I have always liked seeing other people's workshops....one can learn alot as to how they are arranged, the tools and test equipment being used and how small parts are stored. Layouts of benches, seating, lighting and power always seem to be customized in a manner that are different.
Care to describe your workspace to us?
Links to pictures and descriptions of why you laid it out the way you did would be great.
I think that "why you laid it out that way" is a bit more like why it started out that way. How it is now, is the way it evolved as the junk built up, and the bench space diminished until only the important areas like 'coffee cup station', remain ...

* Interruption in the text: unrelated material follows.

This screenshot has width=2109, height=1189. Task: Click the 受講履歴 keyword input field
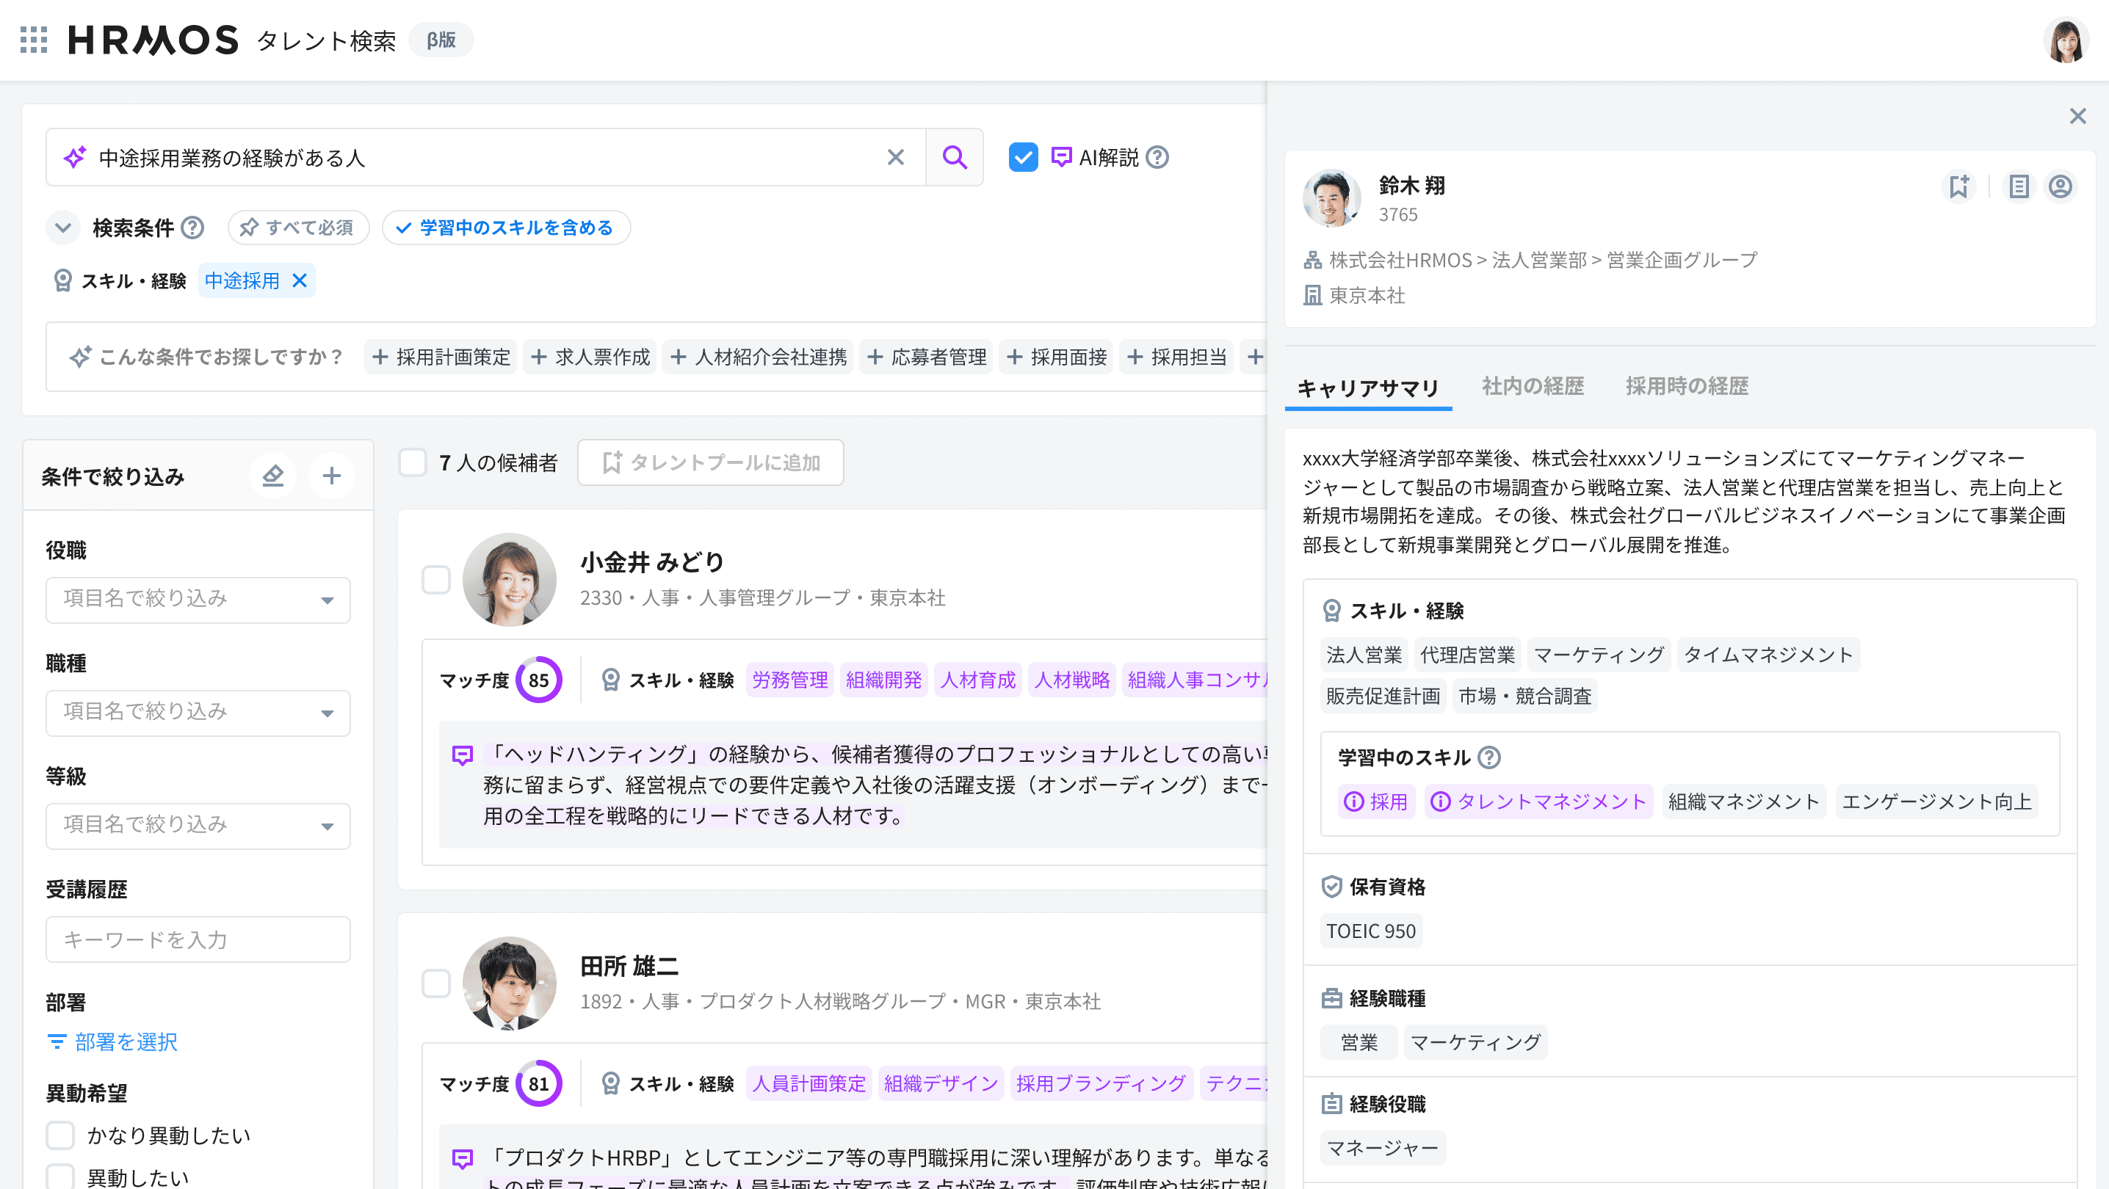tap(197, 939)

Just a buncha shit laying all over the place., Tek scope, Leader Audio generator, Sencore vari ac, Fluke bench and hand held meters, various other test crap, parts bins.

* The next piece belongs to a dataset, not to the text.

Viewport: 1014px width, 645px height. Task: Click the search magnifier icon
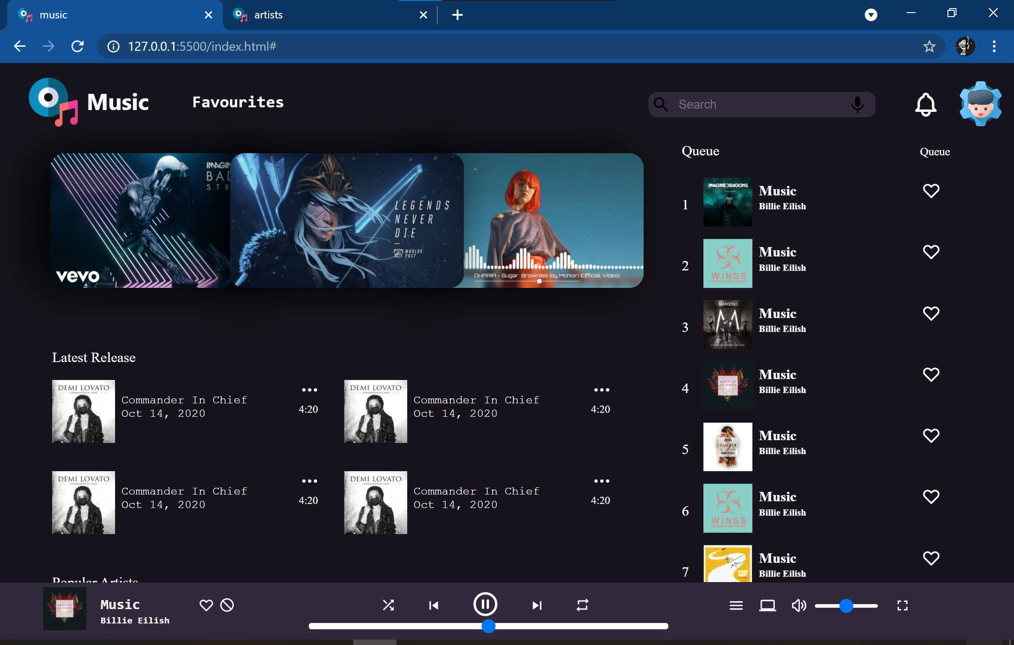[661, 104]
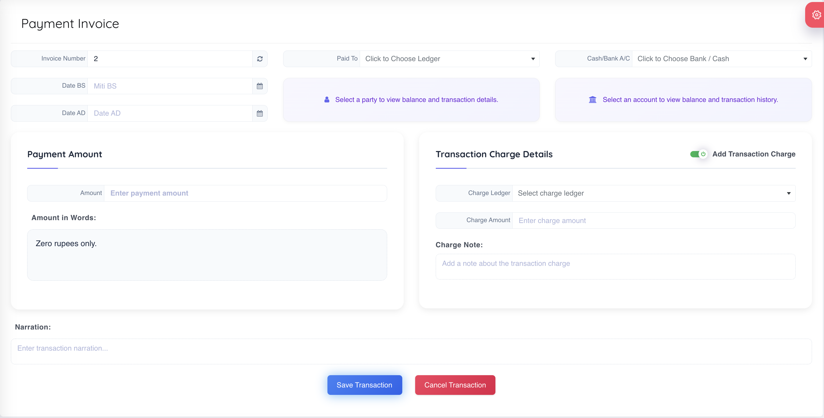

The basement bench looks better since the older daughter's mother-in-law had her kitchen remodeled and I got some wall cabinets to organize parts (read: hide the junk)
Tools (30 year accumulation): Fluke 77 DVM (received as a "test and report" item and was never asked to return it), small $4 DVM for quick checks, Tektronics 545 scope (hand-me-down - but it still works), Heath voltage/current regulated DC supply (hand-me-down), Variac (gift from a friend), adjustable temp soldering station, Dremel tool with many bits, Heath audio generator, cheapie kit square/triangle wave generator, bench drill press, utility knife, miscellaneous files
"Arfa Daily" wrote in news:dlJji.23072$ snipped-for-privacy@newsfe6-gui.ntli.net:
*snip*
I've often said that mousepads aren't there to improve the tracking of the mouse, they're there to reserve space for it! (s/mousepad/coffee cup station/, s/mouse/coffee cup/)
Puckdropper
--
Wise is the man who attempts to answer his question before asking it.
To email me directly, send a message to puckdropper (at) fastmail.fm
We got half a dozen Rubbermaid roll-around carts some years ago and they're great. Makes big items easy to move and/or work on. They even have little troughs for holding loose hardware. The edges of the work surface have a slight dip at the edge, to make it harder for things to roll off onto the floor.
We use Sencore capacitor testers a lot, but there are times when we don't. We bought some old Tektronix roll-around oscilloscope carts at a hamfest and strapped the Sencores to them. Roll 'em up to the bench when you've got caps to test, put 'em back in the garage when you're finished.